Pistols made for the Royal Mail coach are now on display in the heritage room. Courtesy | Catherine Maxwell 

The beauty of the Heritage Room will now be matched by its brawn: a set of flintlock pistols and muskets dating back to the Revolutionary War.

Clinton Miller donated the weapons in the summer of 2020, shortly before his death, according to Lori Curtis, Hillsdale College archivist. Miller was an antiques collector and appraiser who belonged to multiple historical and weaponry-related organizations.

“There are 12 smoothbore, flintlock long guns dating from 1726 to 1779,” Curtis said. “There are 12 flintlock pistols, dating from 1738 to 1837. The collection also includes two bayonets, a sword, a cutlass, a holster for a pistol, and a powder horn.”

Curtis has been researching the different types of firearms and their origins as part of the display.

 “It’s been great fun to learn how you tell what year a particular firearm was made, and who made it and where they were,” she said.

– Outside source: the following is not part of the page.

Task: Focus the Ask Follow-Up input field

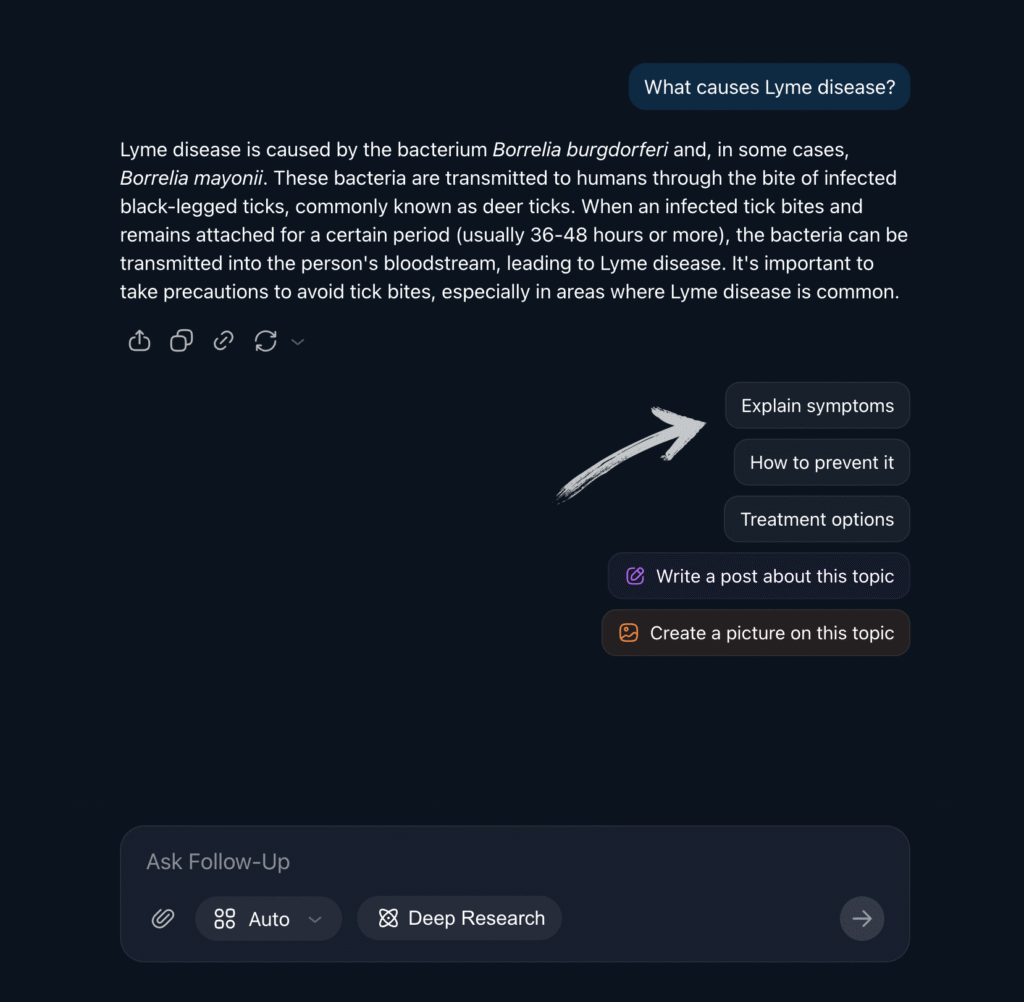Action: click(514, 862)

According to Curtis, blacksmiths created the parts for each weapon separately and then assembled them. Many blacksmiths would scratch their initials and the date into their pieces as a way to identify them. This led Curtis to investigate one musket in particular.

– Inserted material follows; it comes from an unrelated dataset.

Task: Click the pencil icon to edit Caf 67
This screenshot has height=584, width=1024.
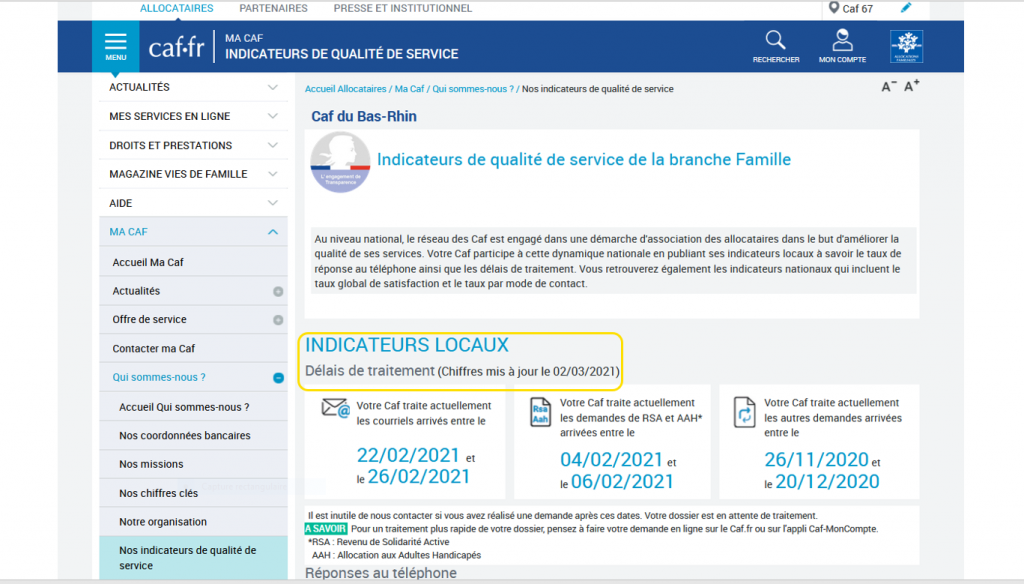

 “I had this lovely firearm,” Curtis said. “I thought,  it definitely looked like a 1727 lock, matched all the criteria, and the stock looked like 1730. This all made sense up to that point.”

She realized something was wrong, however, when she examined the locksmith’s engraving. 

“The locksmith’s name and date said ‘Farmer 1743,’” she said, “Why would he be signing this lock 20 years after the other pieces?”

Curtis contacted an expert of Colonial Williamsburg. He suggested that the original name had been sanded off and a different name engraved. 

Curtis successfully took the gun apart to examine the pieces, the only way to identify the real locksmith, she said.

 “I could see faint initials that were etched in and they didn’t look like J. F. for Joseph Farmer,” she said. 

Instead, the initials were E. J. for Edward Jordan, a known locksmith in the 1730s.

 “We solved that mystery, but we still don’t know why somebody tried to change that,” she said.

The collection also includes two pistols from the 1830s which were made for the Royal Mail coaches to fight off highwaymen. The barrel on one of the pistols from 1836 says ‘For His Majesty’s Mail Coaches” and the other made the following year says “For her Majesty’s Mail Coaches.”   

“In 1837, Victoria became queen, so they made new pistols,” Curtis said.

Curtis said all of the weapons are of British origin. 

“They are predominantly British military. Almost all of them are 18th-century British military firearms,” she said. There are also a few from the early 19th century.

Curtis said that Miller had wanted to put the weapons in the Heritage Room. The pistols are currently on display, and Curtis hopes to add the muskets within a week.

Charles Yost, assistant professor of medieval history, recently brought his American Heritage students to see and handle the collection.

 “I think it’s very important that when students are studying history, they don’t think that they’re studying minds that exist in a vacuum,” Yost said. “It can help ground it in reality if you go and look at the stuff itself.”

John Worachek, a student in Yost’s American Heritage class, said being able to see and hold the weapons deepened his appreciation of the course. 

“Reading about and seeing pictures of those artifacts can only do so much for the student of history, but feeling, hearing, and smelling them brings us closer to understanding our own heritage than any book can,” Worachek said.

Curtis and Yost both shared their excitement for students to see the collection.

 “Thinking about the American Revolution as a conflict of ideas is fine on a certain level,” Yost said. “But there’s something about picking up and holding the weapons that were quite likely used in this conflict that drives that home and underlines the seriousness of the struggle.”

Worachek agreed.

 “Being able to hold a weapon that may have been used by or against my ancestors deepens my respect for their willingness to take up arms and fight for a cause they truly believed in,” he said.